>> Start RECORDS SHOWN
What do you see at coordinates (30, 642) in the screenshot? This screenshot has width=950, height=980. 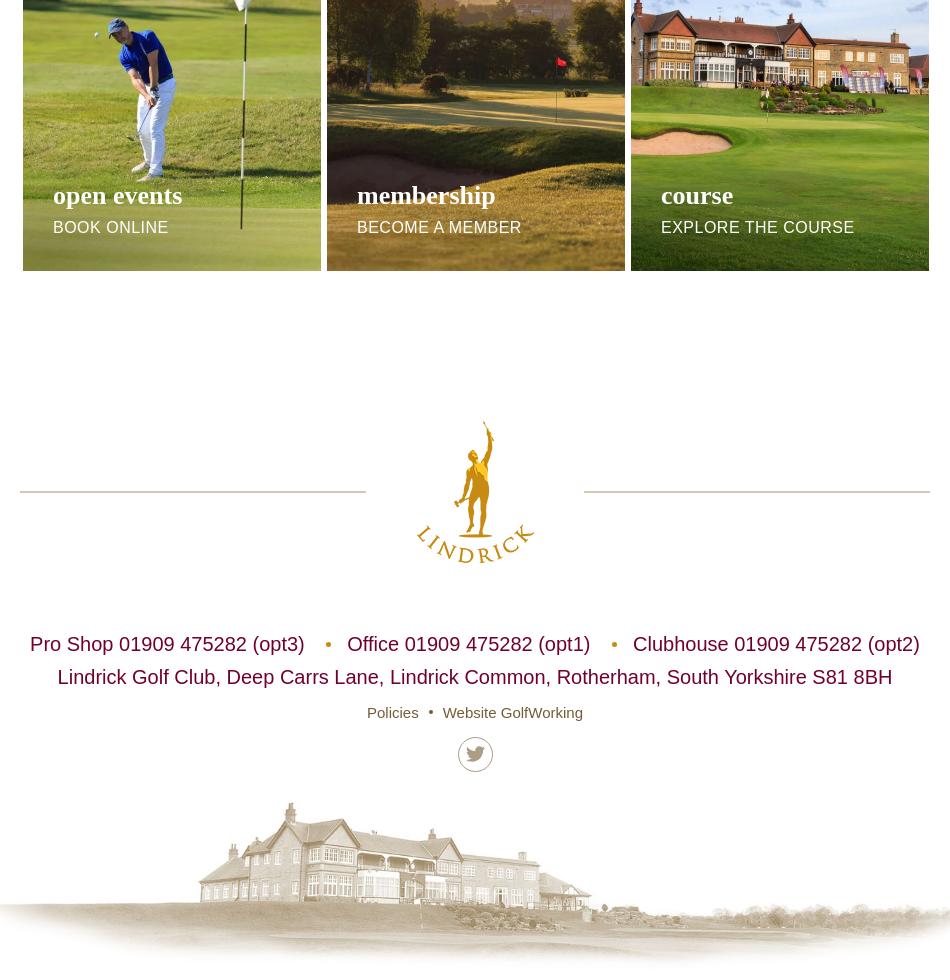 I see `'Pro Shop 01909 475282 (opt3)'` at bounding box center [30, 642].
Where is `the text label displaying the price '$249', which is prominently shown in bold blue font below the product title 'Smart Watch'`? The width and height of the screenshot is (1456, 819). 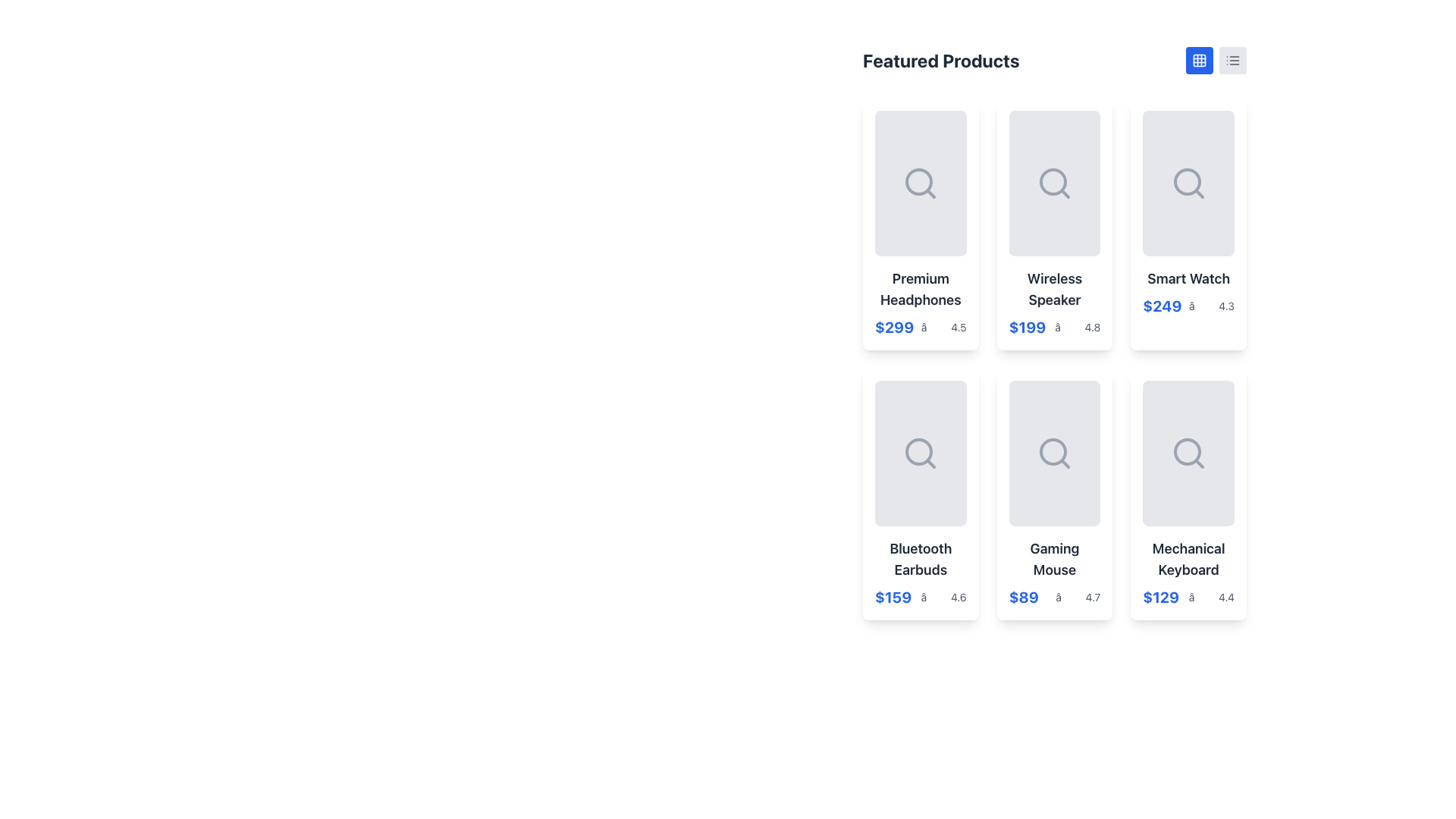 the text label displaying the price '$249', which is prominently shown in bold blue font below the product title 'Smart Watch' is located at coordinates (1161, 306).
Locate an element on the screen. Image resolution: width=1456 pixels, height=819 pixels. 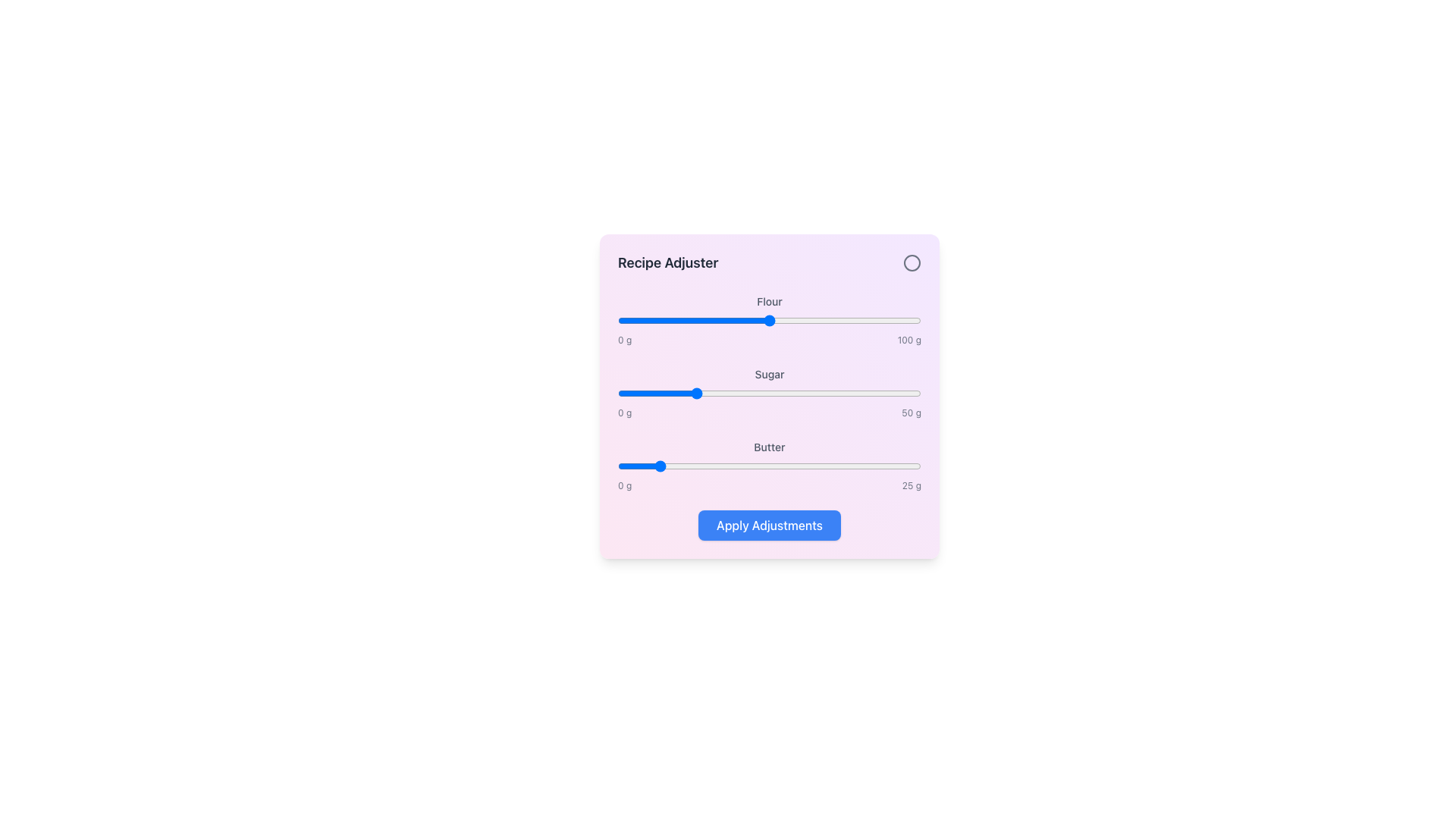
the slider value is located at coordinates (658, 320).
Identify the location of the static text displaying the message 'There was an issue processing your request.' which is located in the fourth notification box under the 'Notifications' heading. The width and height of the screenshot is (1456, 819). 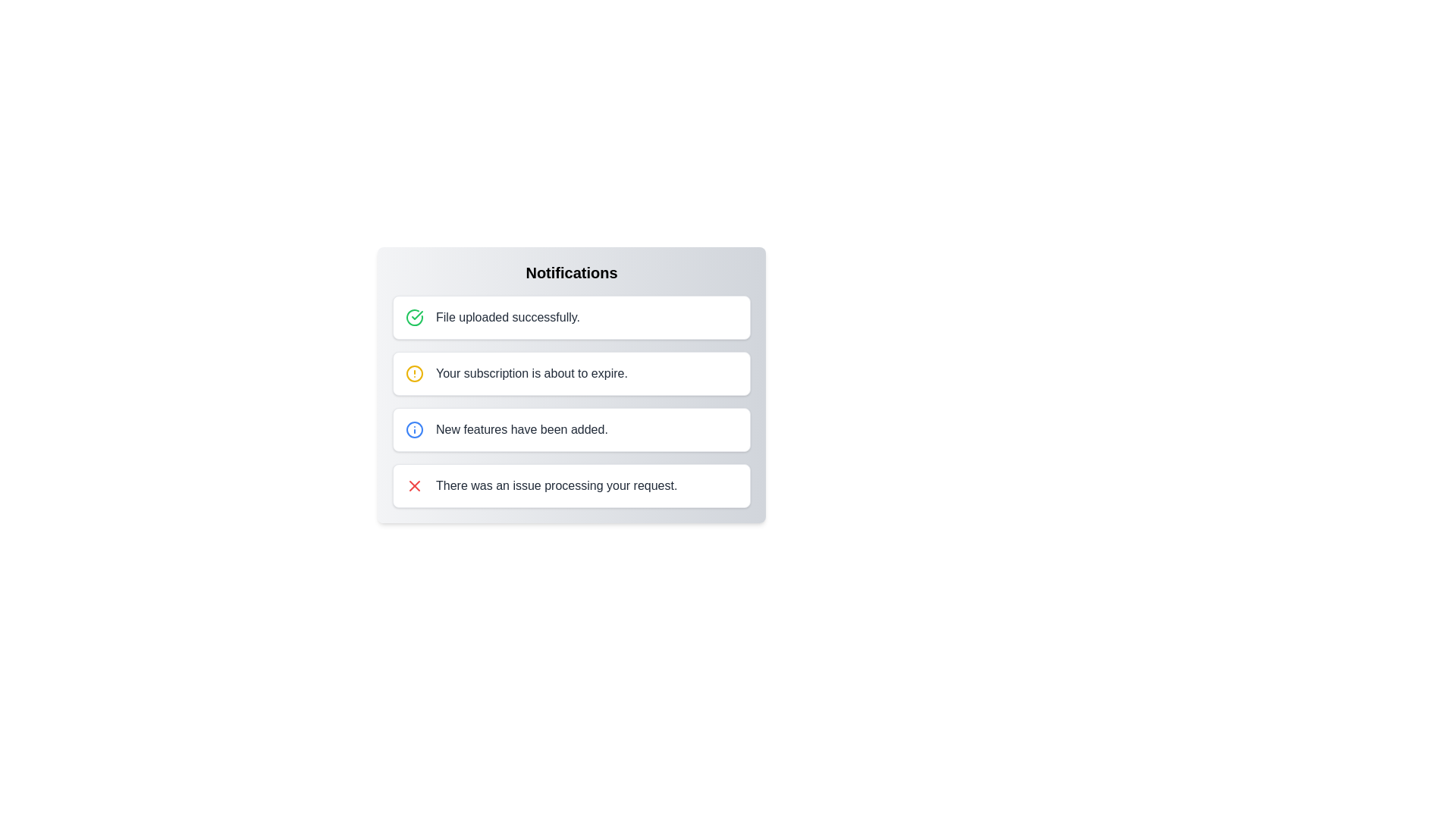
>> End RECORDS SHOWN
- **AIM OF THE EXERCISE**: Copy everything in the rows from the line containing "Locate an element" down to the last row, both ends included, and leave the pictures out.

- **COMPLETED TASK**:
Locate an element on the screen. Image resolution: width=1456 pixels, height=819 pixels. 
the slider value is located at coordinates (658, 320).
Identify the location of the static text displaying the message 'There was an issue processing your request.' which is located in the fourth notification box under the 'Notifications' heading. The width and height of the screenshot is (1456, 819). 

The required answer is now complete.